● What the exercise asks:
From the entries below, copy out every line with "value" in it.

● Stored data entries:
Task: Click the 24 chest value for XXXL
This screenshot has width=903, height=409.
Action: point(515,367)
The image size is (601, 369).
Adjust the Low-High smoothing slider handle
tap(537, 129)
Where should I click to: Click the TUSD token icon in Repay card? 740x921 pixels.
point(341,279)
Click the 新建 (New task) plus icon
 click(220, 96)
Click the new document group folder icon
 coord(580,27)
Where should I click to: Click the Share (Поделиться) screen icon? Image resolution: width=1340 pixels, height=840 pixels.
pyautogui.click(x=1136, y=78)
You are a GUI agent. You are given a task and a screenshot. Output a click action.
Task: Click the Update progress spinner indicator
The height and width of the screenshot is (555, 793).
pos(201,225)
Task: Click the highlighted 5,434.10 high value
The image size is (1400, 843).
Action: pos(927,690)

● Response for this exercise:
Task: Click the 24 chest value for XXXL
Task: Click the highlighted 5,434.10 high value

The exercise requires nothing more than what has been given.